Jumat, 23 Oktober 2009
Khatulistiwa
Penyelenggara Hadiah Sastra Khatulistiwa (Khatulistiwa Literary Award) meminta saya, selaku pemenang untuk buku puisi tahun lalu, menulis komentar tentang penghadiahan itu. Berikut ini tanggapan saya, yang akan mereka muat dalam buku acara penghadiahan tahun ini:
Saya berharap Hadiah Sastra Khatulistiwa menjadi sebuah lembaga kritik sastra. Seraya mengangkat topi untuk Tuan Richard Oh dan kawan-kawan yang dalam waktu hampir satu dasawarsa ini berkeringat-dan-berdarah menyelenggarakannya dengan konsisten, saya sungguh berharap Hadiah Sastra Khatulistiwa menyadari tugasnya sebagai salah satu peletak standar mutu sastra.
Dalam kehidupan sastra yang sehat, terdapat aneka kritikus dan lembaga penilai yang bersaing satu sama lain dalam memantapkan standar mutu sastra. Sedangkan tanah air kita mengalami kelangkaan, kalau bukan ketiadaan, kritik sastra. Kelangkaan ini berpotensi memerosokkan kehidupan sastra kita ke dalam lautan desas-desus dan, akhirnya, ke dalam mediokritas. Saya berharap penyelenggara Hadiah Sastra Khatulistiwa menyadari situasi ini.
Sambil merangsang penerbitan buku sastra, Hadiah Sastra Khatulistiwa barulah dalam tahap menetapkan pemenang. Untuk menjadi lembaga penilai yang sebenar-benarnya, Dewan Juri Hadiah Sastra Khatulistiwa harus mengumumkan alasan pemenangan. Dan ini belum pernah terjadi, paling tidak sampai tahun lalu. Jika saja Dewan Juri beranggotakan tokoh-tokoh sastra yang berwibawa, maka putusan mereka belumlah berwibawa, karena mereka sama sekali tidak mengabarkan argumen mereka.
Namun tentulah alasan pemenangan itu mustahil dibuat, jika penjurian dilakukan seperti selama ini. Penjurian dalam tiga tahap—dan setiap tahapnya dilaksanakan oleh para anggota yang berbeda-beda, yang tidak bertemu muka, dan sekadar mengirimkan “surat suara” secara tertutup—memanglah tiada pernah melahirkan argumen.
Saya menduga, cara penjurian seperti itu dipilih untuk menghindari “elitisme”. Namun “populisme” semacam itu barulah manis di bibir belaka: belum berarti benar sumbangannya dalam mengembangkan jumlah pembaca maupun kehidupan sastra.
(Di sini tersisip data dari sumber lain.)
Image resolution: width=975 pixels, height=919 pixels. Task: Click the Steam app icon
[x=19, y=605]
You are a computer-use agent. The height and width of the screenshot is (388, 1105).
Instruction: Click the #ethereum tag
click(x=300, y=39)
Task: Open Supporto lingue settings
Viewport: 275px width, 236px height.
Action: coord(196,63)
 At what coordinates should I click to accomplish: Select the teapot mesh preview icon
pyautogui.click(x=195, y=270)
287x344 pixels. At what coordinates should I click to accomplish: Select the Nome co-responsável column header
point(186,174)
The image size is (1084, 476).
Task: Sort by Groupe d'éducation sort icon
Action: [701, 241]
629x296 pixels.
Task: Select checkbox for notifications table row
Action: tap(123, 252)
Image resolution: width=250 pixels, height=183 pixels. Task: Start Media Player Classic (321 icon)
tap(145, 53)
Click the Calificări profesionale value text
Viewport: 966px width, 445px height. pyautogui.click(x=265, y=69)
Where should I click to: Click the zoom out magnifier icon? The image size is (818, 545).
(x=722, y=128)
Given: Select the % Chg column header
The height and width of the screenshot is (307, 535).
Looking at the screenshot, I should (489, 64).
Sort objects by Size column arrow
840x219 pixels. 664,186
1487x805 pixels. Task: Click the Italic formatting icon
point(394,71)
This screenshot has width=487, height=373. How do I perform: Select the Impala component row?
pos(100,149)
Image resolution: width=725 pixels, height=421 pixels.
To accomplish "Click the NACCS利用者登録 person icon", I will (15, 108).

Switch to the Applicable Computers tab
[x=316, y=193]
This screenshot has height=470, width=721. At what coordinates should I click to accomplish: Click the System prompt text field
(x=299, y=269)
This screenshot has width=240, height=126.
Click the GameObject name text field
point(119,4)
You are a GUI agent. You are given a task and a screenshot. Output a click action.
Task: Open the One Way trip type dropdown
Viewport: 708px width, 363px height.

Singkatnya, penjurian harus diperbaiki dengan mendasar. Saya kira, yang paling tepat adalah mengangkat Dewan Juri yang bekerja dari awal sampai akhir: orang-orang yang sama, yang bertemu muka dan beradu pendapat untuk memutuskan karya mana yang layak menang. Mereka, yang mesti berjumlah ganjil itu, dipilih dengan asas profesional belaka—yakni mereka yang selama ini memang berada di medan sastra. Dan mereka harus mengumumkan argumen mereka—simpulan dari silang pendapat mereka tentang kenapa buku inilah yang paling unggul—ke depan publik. Hanya dengan itulah Hadiah Sastra Khatulistiwa akan menjadi sebuah lembaga penilai sastra yang kokoh dan berwibawa.
Hadiah Sastra Khatulistiwa haruslah menjadi alternatif terhadap berbagai lembaga maupun individu penilai dalam berbagai segi kehidupan kita yang menjalankan peran secara tak-rasional.